Thursday, November 8, 2012 : 4:00 PM
Salon E (Radisson Plaza Lord Baltimore Hotel)

*Names in bold indicate Presenter

Sanders Korenman, Baruch College and Dahlia Remler, Baruch College, City University of New York


US social policy is on an unsustainable path, primarily due to spending on the elderly, particularly health care. Yet technological and globalization shocks to the labor market may require increased government spending on working-age adults and their children.  To restore fiscal balance and protect the neediest, we need accurate information about the economic welfare of our citizens.

Until recently, poverty statistics suggested that programs for the elderly helped to nearly eliminate elderly poverty. However, the Census Bureau's new Supplemental Poverty Measure (SPM), which fixes widely-recognized biases in the “official” poverty measure (OPM), puts the elderly poverty rate far above the OPM: 15.9% (SPM) vs. 9.0% (OPM). The SPM elderly poverty rate exceeds that for non-elderly adults and approaches that for children (18.2%).  These results have fuelled calls to expand assistance to the elderly. Can it be true that, despite massive health and income transfers, the elderly remain among the most impoverished Americans?

According to Census estimates, the much higher SPM elderly poverty rate is entirely due to the subtraction of medical out-of-pocket (MOOP) expenditures from income:  together, all other SPM adjustments lowerelderly poverty. Moreover, neither the SPM nor OPM counts health benefits as resources, even though the SPM’s addition of “in-kind” benefits such as food assistance is uncontroversial. The SPM’s exclusion of MOOP and health benefits from income reflects a decision to base the SPM on non-medical needs and non-medical resources. 

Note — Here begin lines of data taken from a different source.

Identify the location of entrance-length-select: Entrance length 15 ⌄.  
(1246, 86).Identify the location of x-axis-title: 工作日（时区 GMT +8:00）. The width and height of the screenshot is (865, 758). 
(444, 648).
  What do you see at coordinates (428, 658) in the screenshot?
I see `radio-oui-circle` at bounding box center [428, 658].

We assess whether the SPM’s treatment of MOOP expenditures and health benefits results in an improved poverty measure. By “improved” we mean a measure that better discriminates between the “needy” and “non-needy”, better reflects differences in the need of different groups, and better reflects changes in need over time. 

We critique arguments for excluding MOOP and health insurance from income, particularly the arguments that MOOP is “non-discretionary” and that “health care deprivation” should be separated from “economic deprivation.” We analyze relationships among savings, medical care, insurance (beyond Medicare) and MOOP, illustrating how MOOP canbe discretionary, and review evidence that some MOOP is discretionary, particularly for long-term care.

We review four empirical validation studies that assess the impact of subtracting MOOP from resources or valuing health insurance, including new analyses conducted by some authors in response to our requests. There is little evidence that subtracting MOOP improves a poverty measure’s validity against a variety of indicators of hardship. On the other hand, assets clearly matter for the elderly’s experience of hardship. Since assets fund MOOP expenditures, deducting MOOP from income exacerbates problems created by the failure of both the OPM and SPM to consider assets economic resources.

We conclude that subtracting MOOP expenditures and excluding the value of health insurance results in an inferior measure of poverty for the elderly.  We recommend that consideration be given to using differentiated approaches to poverty measurement for households with and without elderly members. Finally we argue that it is paramount to create the best possible single “official” poverty measure to guide fiscal and social policy.